Researchers from the University of California - San Diego have created a device that uses light to manipulate its mechanical properties.

The device, which resembles a tiny capacitor and developed using a plasmomechanical metamaterial, runs on a mechanism that joins its optical and mechanical resonances and allows it to oscillate indefinitely using energy that's absorbed from light.

The new research demonstrates a new approach to developing optically-driven mechanical oscillators. The device has potential applications in GPS, computers, and wristwatches, as a new frequency reference to accurately keep time. Other possible uses include high precision sensors and quantum transducers.

An optically-driven mechanical oscillator fabricated using a plasmomechanical metamaterial. (Image Credit: UC San Diego Jacobs School of Engineering)An optically-driven mechanical oscillator fabricated using a plasmomechanical metamaterial. (Image Credit: UC San Diego Jacobs School of Engineering)

Researchers designed the metamaterial-based device by integrating tiny light absorbing nanoantennas onto nanomechanical oscillators and proved how efficient interactions between light and matter could be harnessed for use in nanoscale devices.

Metamaterials, artificial materials that are engineered to exhibit exotic properties not found in nature, are typically considered "lossy" because their metal components absorb light very efficiently.

"The lossy trait of metamaterials is considered a nuisance in photonics applications and telecommunications systems, where you have to transmit a lot of power.
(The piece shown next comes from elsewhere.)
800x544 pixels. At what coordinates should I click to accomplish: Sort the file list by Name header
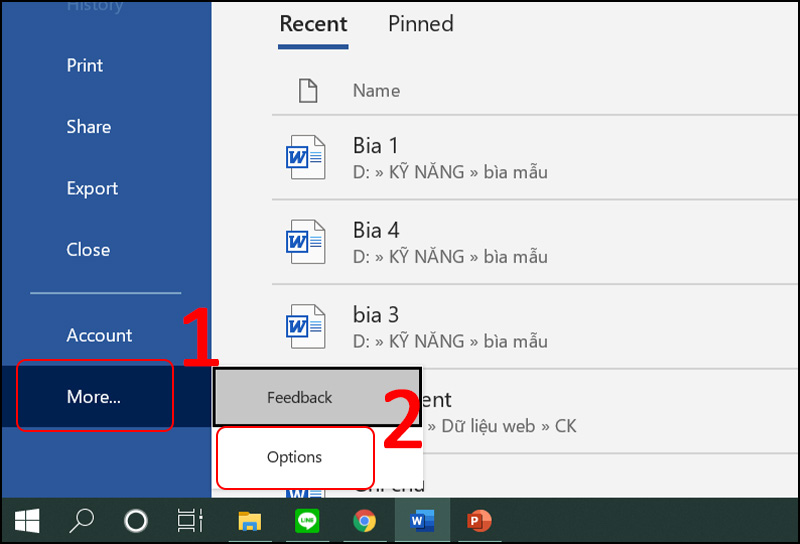coord(376,91)
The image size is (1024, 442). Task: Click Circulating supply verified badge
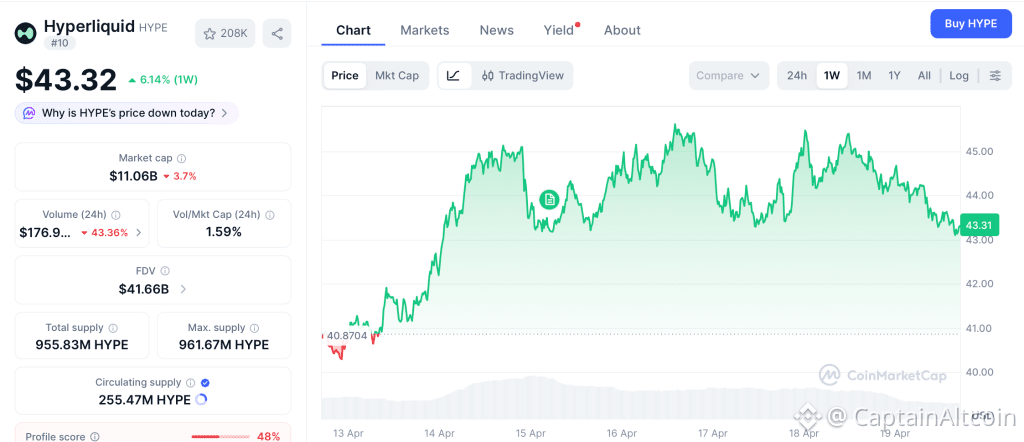pos(205,383)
We're presenting a unique metamaterials approach by taking advantage of this lossy feature," said Ertugrul Cubukcu, a professor of nanoengineering and electrical engineering at the University of California San Diego.

How they did it

The device in this study, which was about the size of a quarter, consisted of two square plates 500 microns by 500 microns. The top plate was comprised of a bilayer gold/silicon nitride membrane containing an array of cross-shaped slits--the nanoantennas--etched into the gold layer and the bottom plate was comprised of a metal reflector separated from the gold/silicon nitride bilayer by a three-micron-wide air gap.

When the researchers shone light on the device, the nanoantennas absorbed all of the incoming radiation from light and converted that optical energy into heat. As a result, the gold/silicon nitride bilayer bent because gold expands more than silicon nitride when heated. The bending of the bilayer altered the width of the air gap and separated it from the metal reflector

This change in spacing caused the bilayer to absorb less light and as a result, the bilayer bends back to its original position. The bilayer can once again absorb all of the incoming light and the cycle repeats over and over again.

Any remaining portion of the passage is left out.